◆ **Task goal**
Give the lines from the one with "Click the keyboard layout icon" through the one with "Action: point(175,152)", both included, as a JSON list of strings with one string per line and blank lines omitted.

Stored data

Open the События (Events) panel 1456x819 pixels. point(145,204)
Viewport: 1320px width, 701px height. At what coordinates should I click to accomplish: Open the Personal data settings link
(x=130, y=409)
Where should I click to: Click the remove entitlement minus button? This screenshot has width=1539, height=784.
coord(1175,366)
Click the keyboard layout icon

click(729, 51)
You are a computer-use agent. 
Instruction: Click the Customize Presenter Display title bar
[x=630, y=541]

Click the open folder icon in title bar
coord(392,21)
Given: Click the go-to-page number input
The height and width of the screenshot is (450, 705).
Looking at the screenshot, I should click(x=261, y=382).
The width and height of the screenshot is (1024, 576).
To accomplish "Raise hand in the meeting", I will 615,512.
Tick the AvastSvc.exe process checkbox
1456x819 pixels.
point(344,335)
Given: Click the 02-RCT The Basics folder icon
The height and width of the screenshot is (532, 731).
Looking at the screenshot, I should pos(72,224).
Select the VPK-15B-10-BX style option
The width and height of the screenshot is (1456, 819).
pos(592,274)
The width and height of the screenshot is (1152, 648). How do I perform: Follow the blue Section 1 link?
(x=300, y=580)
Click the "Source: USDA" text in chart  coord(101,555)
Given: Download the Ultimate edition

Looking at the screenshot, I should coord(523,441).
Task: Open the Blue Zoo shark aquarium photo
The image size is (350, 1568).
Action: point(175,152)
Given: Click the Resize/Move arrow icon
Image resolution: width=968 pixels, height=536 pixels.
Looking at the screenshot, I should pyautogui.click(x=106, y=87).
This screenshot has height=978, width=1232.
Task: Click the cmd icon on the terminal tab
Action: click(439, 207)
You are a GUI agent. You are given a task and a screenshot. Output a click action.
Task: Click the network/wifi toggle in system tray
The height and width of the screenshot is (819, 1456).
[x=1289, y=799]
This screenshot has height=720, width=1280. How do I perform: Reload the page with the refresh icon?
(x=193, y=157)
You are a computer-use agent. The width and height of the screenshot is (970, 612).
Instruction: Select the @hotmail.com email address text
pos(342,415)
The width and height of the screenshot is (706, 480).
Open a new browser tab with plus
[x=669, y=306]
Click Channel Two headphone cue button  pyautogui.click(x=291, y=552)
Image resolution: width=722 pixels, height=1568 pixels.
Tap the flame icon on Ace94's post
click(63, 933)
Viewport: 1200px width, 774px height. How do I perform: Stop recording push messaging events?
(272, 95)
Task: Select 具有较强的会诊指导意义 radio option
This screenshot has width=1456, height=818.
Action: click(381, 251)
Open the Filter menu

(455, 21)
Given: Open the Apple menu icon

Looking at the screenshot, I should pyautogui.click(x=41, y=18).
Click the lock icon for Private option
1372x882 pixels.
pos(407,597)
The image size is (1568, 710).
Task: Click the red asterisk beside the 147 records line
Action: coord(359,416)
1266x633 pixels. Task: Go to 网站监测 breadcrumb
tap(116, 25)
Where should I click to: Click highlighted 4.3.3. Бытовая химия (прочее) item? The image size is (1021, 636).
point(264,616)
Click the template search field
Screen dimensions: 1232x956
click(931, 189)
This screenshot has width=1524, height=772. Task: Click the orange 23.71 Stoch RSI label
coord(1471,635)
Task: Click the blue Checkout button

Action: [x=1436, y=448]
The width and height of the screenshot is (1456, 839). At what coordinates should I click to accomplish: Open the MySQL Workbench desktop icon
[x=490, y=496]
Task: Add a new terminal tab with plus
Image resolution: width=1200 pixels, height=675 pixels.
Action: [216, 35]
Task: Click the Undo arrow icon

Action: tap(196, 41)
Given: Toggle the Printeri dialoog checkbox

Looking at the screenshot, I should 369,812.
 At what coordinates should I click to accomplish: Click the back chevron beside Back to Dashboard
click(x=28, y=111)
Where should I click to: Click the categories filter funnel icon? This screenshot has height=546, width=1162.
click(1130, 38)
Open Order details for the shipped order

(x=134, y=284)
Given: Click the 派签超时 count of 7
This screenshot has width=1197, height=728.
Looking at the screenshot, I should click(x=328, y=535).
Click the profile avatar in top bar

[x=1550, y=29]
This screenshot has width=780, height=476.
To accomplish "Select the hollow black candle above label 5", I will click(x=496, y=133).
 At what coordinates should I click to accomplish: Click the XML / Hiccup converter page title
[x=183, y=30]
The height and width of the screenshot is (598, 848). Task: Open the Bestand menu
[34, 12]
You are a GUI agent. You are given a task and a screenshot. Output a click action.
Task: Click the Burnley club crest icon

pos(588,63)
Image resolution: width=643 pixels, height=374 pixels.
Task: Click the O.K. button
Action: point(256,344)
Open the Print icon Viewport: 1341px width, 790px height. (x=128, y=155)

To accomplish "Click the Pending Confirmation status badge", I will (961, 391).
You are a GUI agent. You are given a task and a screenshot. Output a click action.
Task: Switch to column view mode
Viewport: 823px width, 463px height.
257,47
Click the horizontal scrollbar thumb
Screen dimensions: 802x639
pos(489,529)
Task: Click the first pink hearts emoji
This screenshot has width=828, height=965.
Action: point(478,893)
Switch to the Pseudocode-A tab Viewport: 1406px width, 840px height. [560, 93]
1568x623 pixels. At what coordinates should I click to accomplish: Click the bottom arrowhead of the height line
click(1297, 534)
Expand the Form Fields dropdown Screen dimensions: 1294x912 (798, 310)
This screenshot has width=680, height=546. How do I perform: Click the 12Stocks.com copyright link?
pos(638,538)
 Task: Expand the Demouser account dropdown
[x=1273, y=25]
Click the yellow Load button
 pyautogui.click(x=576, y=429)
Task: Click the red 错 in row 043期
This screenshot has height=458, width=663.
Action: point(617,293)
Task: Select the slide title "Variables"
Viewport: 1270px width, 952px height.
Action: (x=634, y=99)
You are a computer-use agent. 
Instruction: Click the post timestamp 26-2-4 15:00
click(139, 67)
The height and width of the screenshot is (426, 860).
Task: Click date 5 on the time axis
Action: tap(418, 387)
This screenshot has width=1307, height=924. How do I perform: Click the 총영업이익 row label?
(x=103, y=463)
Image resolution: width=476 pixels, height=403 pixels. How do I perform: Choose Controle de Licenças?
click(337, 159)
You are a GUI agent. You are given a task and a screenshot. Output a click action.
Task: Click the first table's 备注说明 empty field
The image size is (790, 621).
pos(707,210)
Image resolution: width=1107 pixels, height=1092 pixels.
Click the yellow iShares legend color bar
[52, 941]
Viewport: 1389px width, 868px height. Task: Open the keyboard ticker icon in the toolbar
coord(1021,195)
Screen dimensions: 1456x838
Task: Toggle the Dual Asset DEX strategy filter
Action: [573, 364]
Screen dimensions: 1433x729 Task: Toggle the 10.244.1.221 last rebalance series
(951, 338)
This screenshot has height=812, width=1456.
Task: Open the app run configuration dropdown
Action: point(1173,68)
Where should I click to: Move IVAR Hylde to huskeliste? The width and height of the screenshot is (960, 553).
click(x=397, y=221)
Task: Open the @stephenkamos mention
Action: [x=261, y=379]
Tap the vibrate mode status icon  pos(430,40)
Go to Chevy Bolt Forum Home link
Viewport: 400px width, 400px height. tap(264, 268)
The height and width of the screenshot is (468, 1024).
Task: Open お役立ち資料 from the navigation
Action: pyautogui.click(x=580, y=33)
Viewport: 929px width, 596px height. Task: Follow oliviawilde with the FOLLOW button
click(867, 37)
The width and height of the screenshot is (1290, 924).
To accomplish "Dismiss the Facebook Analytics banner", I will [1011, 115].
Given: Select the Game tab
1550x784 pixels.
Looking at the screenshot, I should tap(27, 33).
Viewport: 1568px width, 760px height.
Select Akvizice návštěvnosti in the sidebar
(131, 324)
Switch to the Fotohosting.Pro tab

◆ **Final result**
[
  "Click the keyboard layout icon",
  "click(729, 51)",
  "You are a computer-use agent. ",
  "Instruction: Click the Customize Presenter Display title bar",
  "[x=630, y=541]",
  "Click the open folder icon in title bar",
  "coord(392,21)",
  "Given: Click the go-to-page number input",
  "The height and width of the screenshot is (450, 705).",
  "Looking at the screenshot, I should click(x=261, y=382).",
  "The width and height of the screenshot is (1024, 576).",
  "To accomplish \"Raise hand in the meeting\", I will 615,512.",
  "Tick the AvastSvc.exe process checkbox",
  "1456x819 pixels.",
  "point(344,335)",
  "Given: Click the 02-RCT The Basics folder icon",
  "The height and width of the screenshot is (532, 731).",
  "Looking at the screenshot, I should pos(72,224).",
  "Select the VPK-15B-10-BX style option",
  "The width and height of the screenshot is (1456, 819).",
  "pos(592,274)",
  "The width and height of the screenshot is (1152, 648). How do I perform: Follow the blue Section 1 link?",
  "(x=300, y=580)",
  "Click the \"Source: USDA\" text in chart  coord(101,555)",
  "Given: Download the Ultimate edition",
  "Looking at the screenshot, I should coord(523,441).",
  "Task: Open the Blue Zoo shark aquarium photo",
  "The image size is (350, 1568).",
  "Action: point(175,152)"
]